The most pronounced value-based efforts in the market today (accountable care organizations, value-based purchasing, bundled payments) center around negotiating contracts to constrain costs. This naturally leads to an arms race, in which hospital systems try to grow as large as possible to gain market power over payers. Or, in a development that I think better foretells the future, they vertically integrate to offer their own insurance plans.
TW: What role will Human Practice play in that transition?
MH: These large systems are trying to be all things to all people. The problem is, nobody can be good at everything.
There’s also this insidious problem that I believe we’re just starting to see the effects of. As these huge systems are put together, they are creating much bigger and more complex physician networks than have ever existed before. This complexity and size coupled with increased pressures on physicians’ daily schedules have outstripped physicians’ ability to remain connected with their colleagues. Simply put, doctors don’t know each other anymore.

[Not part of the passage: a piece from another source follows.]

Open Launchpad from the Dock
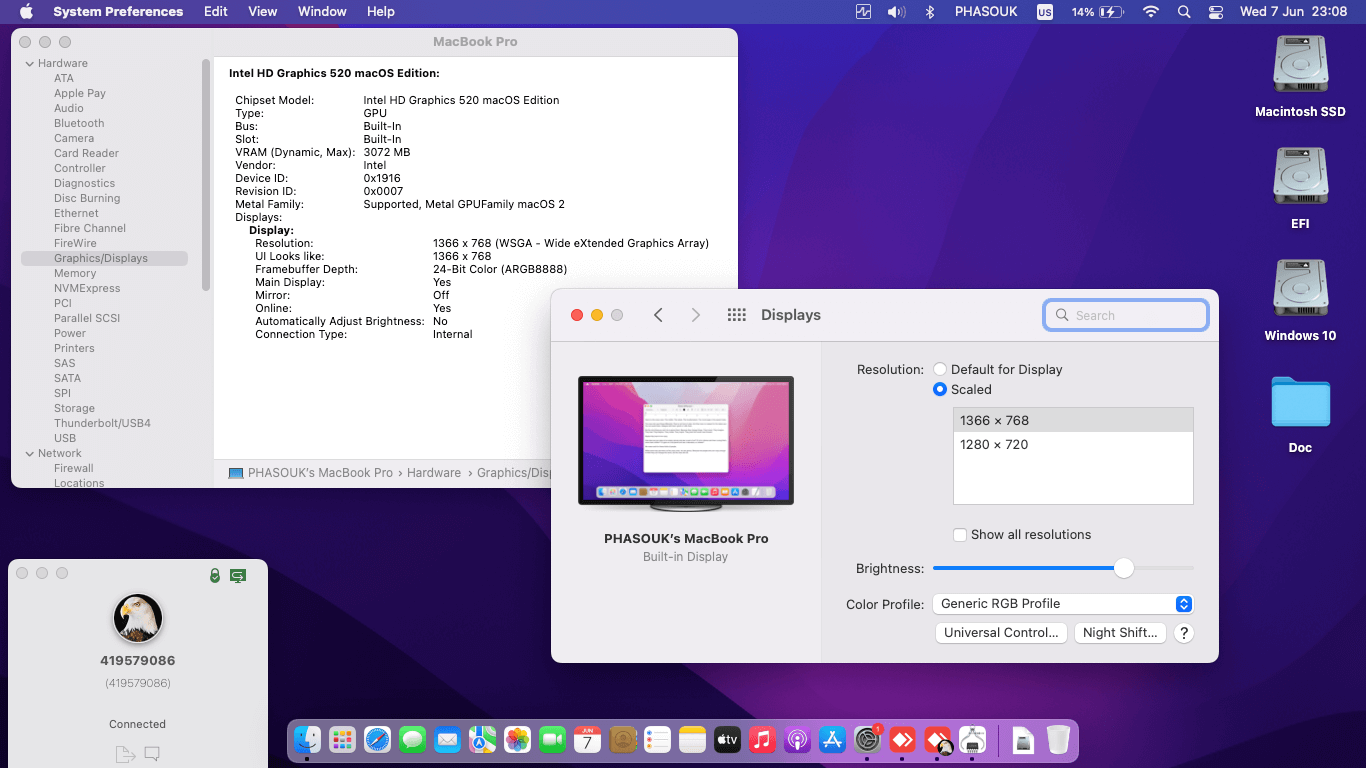(x=342, y=740)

One of the most important things people have learned about work in this information age is that knowledge workers need connection with their peers in order to remain creative and thrive. This is why Facebook and Netflix have internal company hackathons. It’s why they have flat company hierarchies and self-organizing teams. If they treated all of their software developers and designers like disconnected, autonomous robots, they would lose their ability to compete.
You’ve probably heard the jaw dropping statistics about the level of physician burnout these days. Over 50% of doctors would leave medicine if they could. That’s real discontent with their work. We usually hear things like the EMR time sink being to blame, but I think that’s just one part of a much larger problem here, which is that physicians are increasingly feeling disconnected from their real work, from their patients, and from their colleagues. That’s what’s driving this discontent.
TW: We know that big change in healthcare is possible. What big changes do you see driving what healthcare looks like in the future?
MH: Everyone says this, but it’s one of those things whose magnitude is hard to fully appreciate. Healthcare consumers (patients) are gaining much more prominence than we’ve had in the past. It used to be that we did whatever our doctor told us to do, because they knew best, and we weren’t paying for it directly anyway. We’re now paying much more out of pocket for our healthcare, and the rise of consumer power in other industries is carrying over to healthcare as well.
I think there’s been this assumption that because patients don’t have a good way to judge the quality of their surgery or of the clinical decisions made by their doctor, the rise of consumerism means that healthcare organizations must shift their focus to things like the quality of their customer service and how nice their doctors are, rather than the quality of care.
But I think that’s cynical and temporary, because I just don’t think patients are that stupid. Of course we know that the quality of care is more important. We’re willing to overlook the other things if we truly know there’s a difference, and when we’re really sick we desperately want to know which doctor will give us the best chance to get better. Better customer service is a great goal, but I think outside of healthcare organizations’ incremental improvements, the most interesting innovation in the next decade will focus on disruptive ways to give patients what they really want to know.
TW: What advice do you have for other healthcare innovators?
MH: Stick with it. It’s a long, tough, and wild ride!